## [Document passage]

Film Journal 2023: Fingernails
Directed by Christos Nikos
A brilliant premise undercut by an unsatisfying ending. For me, the overall experience still held up though, finding ways to take a particular concept/idea with a particular focus and applying it to some lofty and important cultural and societal realities.
The premise is simple. Our main character, a youngish woman trying to figure out her life, exists in a world where a controversial procedure involving the scientific analysis of fingernails has become a culturally accepted means of determining relational compatibility. The young woman’s current point of crisis revolves around her search for employment, but as the film goes on another crisis takes center stage- she starts to question her relationship to her partner, throwing her entire worldview into disarray. What if her entire conception of love as something we can tangibly study and analyze and understand and control is not trustworthy? What if the science has been left wanting? What if our confidence in humanity and each other is undercut? What if we can longer trust ourselves?
This is where the personal commentary bleeds into a broader commentary, echoing some of the touchpoints of what has been largely coined as the great meaning crisis of our modern times. At the heart of the film sits these poignant questions about what happens when the systems that inform our pursuit of knowledge and give it reason and purpose begin to fail us. What happens when our need to understand and know the nature of human and social function confronts us with a conception of humanity and social constructions that crumble under the weight of such reductions to simple facts and data points. All of this forms a solid playing field for the kind of existential crisis the film wants to confront, especially where it pertains to the question of authenticity.

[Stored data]
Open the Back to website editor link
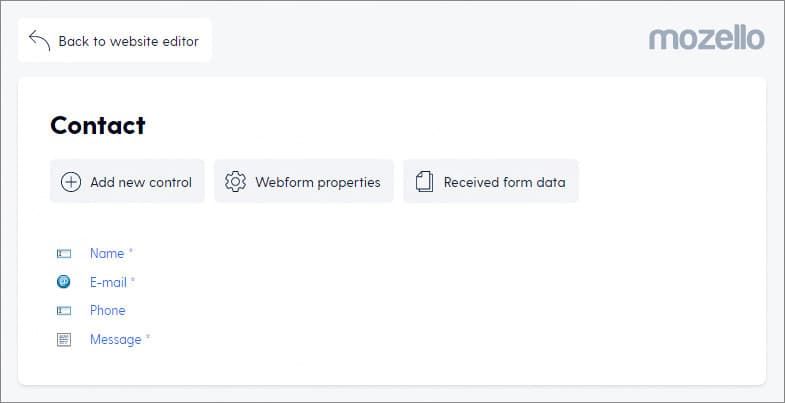[115, 41]
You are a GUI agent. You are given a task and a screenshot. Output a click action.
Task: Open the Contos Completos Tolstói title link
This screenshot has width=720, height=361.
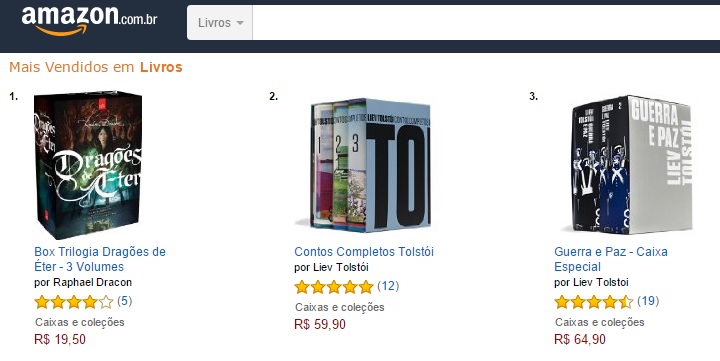(364, 252)
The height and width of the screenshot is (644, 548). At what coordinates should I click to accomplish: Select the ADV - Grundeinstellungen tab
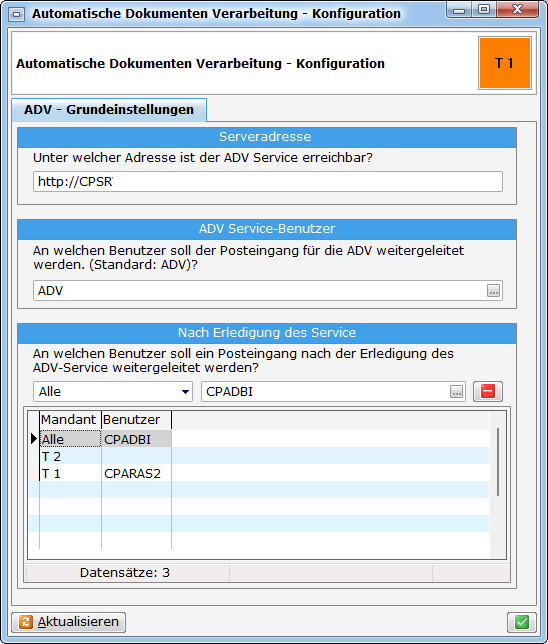click(109, 110)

## [Exercise]
Edit the stretch of the film review from "The premise is" through "longer trust ourselves?" so that "fingernails" becomes "fingerprints", and write out the revised stretch.

## [Answer space]
The premise is simple. Our main character, a youngish woman trying to figure out her life, exists in a world where a controversial procedure involving the scientific analysis of fingerprints has become a culturally accepted means of determining relational compatibility. The young woman’s current point of crisis revolves around her search for employment, but as the film goes on another crisis takes center stage- she starts to question her relationship to her partner, throwing her entire worldview into disarray. What if her entire conception of love as something we can tangibly study and analyze and understand and control is not trustworthy? What if the science has been left wanting? What if our confidence in humanity and each other is undercut? What if we can longer trust ourselves?